Freshman Casey McKeever thought going remote was practical, so she could have the reassurance of being safe and staying home for the holiday while feeling less at risk. McKeever, like most high school students, took advantage of and enjoyed being able to sleep in, even if it was only 30 minutes. Although the comfort of being in your own home is nice, going fully remote does have its negative impacts. For example, McKeever said that because she’s a freshman, it’s been hard not to be able to “fully connect and socialize with friends and teachers.” Although she sees going remote again in the future, she feels her teachers did an enormously good job with understanding the circumstances, giving her the adequate resources she needed to succeed. 

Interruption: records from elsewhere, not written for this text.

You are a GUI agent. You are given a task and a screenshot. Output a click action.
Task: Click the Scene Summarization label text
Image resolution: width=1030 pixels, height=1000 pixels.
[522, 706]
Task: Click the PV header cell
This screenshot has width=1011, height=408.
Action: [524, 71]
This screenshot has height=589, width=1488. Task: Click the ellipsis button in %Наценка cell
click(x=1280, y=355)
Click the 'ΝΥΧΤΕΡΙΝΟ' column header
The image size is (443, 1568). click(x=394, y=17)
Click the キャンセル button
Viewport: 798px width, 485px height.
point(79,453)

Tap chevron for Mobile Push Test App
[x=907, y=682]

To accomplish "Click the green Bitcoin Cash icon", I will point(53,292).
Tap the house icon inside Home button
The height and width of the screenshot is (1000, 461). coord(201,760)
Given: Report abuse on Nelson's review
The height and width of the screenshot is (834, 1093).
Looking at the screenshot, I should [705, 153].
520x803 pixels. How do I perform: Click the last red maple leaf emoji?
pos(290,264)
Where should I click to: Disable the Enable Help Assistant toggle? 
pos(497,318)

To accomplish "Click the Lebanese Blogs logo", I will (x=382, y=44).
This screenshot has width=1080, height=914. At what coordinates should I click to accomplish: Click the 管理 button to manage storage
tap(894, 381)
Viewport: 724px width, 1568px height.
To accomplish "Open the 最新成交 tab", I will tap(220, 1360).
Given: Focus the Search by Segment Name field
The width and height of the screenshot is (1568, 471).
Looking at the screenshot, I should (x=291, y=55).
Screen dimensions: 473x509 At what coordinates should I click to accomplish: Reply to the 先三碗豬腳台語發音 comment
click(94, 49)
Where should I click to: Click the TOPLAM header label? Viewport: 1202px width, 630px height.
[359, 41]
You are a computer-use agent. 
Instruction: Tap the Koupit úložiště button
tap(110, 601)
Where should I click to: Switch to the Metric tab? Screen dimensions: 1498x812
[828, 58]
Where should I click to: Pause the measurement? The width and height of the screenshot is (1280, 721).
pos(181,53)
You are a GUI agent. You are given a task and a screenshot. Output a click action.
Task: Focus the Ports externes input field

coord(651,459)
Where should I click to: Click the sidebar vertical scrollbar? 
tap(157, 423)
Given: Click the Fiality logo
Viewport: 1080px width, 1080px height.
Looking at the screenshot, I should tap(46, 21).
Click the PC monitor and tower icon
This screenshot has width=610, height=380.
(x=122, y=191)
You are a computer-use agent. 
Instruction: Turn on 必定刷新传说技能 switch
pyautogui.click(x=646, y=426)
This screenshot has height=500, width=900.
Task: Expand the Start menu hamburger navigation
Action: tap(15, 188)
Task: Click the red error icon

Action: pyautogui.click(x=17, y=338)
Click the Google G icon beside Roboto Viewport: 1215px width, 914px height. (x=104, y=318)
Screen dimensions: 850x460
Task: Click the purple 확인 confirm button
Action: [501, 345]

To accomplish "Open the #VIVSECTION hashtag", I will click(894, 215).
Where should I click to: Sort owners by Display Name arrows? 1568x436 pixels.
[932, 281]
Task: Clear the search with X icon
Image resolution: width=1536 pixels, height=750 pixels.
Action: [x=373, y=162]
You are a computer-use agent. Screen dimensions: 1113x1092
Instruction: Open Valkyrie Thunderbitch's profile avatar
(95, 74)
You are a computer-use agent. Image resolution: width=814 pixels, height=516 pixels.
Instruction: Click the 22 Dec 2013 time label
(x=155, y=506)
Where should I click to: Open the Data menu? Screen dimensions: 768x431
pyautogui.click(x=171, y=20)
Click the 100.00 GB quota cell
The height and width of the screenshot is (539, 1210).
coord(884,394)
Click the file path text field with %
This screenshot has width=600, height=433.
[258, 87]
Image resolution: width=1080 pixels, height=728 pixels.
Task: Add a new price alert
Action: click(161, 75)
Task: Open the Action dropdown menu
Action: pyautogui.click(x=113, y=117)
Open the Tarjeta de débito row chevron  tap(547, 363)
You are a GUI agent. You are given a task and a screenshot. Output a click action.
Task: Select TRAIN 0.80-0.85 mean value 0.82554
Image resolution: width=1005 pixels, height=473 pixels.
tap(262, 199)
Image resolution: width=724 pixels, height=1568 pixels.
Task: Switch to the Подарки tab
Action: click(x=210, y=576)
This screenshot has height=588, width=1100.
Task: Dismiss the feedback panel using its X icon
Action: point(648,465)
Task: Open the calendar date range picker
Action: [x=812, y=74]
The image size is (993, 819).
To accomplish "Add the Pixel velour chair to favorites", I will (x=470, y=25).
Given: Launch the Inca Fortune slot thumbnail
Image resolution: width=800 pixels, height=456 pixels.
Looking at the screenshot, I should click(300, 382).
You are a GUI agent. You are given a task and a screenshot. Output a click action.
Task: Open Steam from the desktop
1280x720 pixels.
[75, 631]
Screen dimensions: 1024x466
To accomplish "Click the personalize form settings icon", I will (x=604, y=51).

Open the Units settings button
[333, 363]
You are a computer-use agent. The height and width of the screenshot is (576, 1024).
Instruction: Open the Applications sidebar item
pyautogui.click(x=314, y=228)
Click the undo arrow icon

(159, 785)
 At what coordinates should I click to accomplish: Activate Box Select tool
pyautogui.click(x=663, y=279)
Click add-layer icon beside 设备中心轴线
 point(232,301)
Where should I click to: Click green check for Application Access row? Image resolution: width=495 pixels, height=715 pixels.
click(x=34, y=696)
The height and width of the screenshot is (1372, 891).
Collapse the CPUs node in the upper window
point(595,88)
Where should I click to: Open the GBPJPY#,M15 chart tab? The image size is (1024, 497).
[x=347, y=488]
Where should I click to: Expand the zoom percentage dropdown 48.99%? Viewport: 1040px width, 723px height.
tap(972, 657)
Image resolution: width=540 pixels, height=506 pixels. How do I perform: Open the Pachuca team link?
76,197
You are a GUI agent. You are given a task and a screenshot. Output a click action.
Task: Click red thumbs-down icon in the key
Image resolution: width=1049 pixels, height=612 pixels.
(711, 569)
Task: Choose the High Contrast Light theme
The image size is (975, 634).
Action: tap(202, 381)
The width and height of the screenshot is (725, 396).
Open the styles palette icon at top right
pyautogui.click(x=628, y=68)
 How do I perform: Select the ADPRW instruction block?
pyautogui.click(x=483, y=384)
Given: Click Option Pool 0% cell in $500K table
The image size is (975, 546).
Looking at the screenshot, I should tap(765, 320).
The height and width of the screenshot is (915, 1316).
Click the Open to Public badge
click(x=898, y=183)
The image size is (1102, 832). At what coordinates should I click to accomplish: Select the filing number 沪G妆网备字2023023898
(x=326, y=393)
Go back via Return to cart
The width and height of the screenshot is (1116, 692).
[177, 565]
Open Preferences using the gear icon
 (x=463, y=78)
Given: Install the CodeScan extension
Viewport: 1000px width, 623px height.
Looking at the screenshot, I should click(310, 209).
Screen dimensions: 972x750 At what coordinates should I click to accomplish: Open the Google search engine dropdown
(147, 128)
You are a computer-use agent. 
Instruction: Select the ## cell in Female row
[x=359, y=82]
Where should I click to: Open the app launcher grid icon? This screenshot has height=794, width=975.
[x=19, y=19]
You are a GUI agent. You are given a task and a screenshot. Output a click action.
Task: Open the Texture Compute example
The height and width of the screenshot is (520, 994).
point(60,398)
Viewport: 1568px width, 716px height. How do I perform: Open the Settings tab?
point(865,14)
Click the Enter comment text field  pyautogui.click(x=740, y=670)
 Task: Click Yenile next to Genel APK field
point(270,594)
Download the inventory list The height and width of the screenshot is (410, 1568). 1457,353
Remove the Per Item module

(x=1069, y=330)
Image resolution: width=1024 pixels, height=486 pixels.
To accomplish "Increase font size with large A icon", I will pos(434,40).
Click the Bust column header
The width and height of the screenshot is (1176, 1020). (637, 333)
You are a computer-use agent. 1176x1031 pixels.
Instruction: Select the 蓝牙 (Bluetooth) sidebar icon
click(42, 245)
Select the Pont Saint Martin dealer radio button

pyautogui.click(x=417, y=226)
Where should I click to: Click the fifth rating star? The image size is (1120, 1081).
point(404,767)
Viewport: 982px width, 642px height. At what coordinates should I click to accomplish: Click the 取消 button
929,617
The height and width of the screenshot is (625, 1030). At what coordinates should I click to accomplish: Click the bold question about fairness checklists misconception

SHS special education teacher Roxanne Griffin found that during the four days of virtual learning her students were more comfortable. In addition, she noticed higher attendance than a normal hybrid schedule day. Griffin “felt like all of the kids were getting the same level of focus from [her] and got the same message as compared to splitting time between cohorts.” Furthermore, she noticed some of her students who were normally less engaged or nervous for in-person learning took advantage of chat features or other online methods of participation to engage in the class. Griffin said, selfishly, she enjoyed the four virtual days because she didn’t have to commute or wear a mask. 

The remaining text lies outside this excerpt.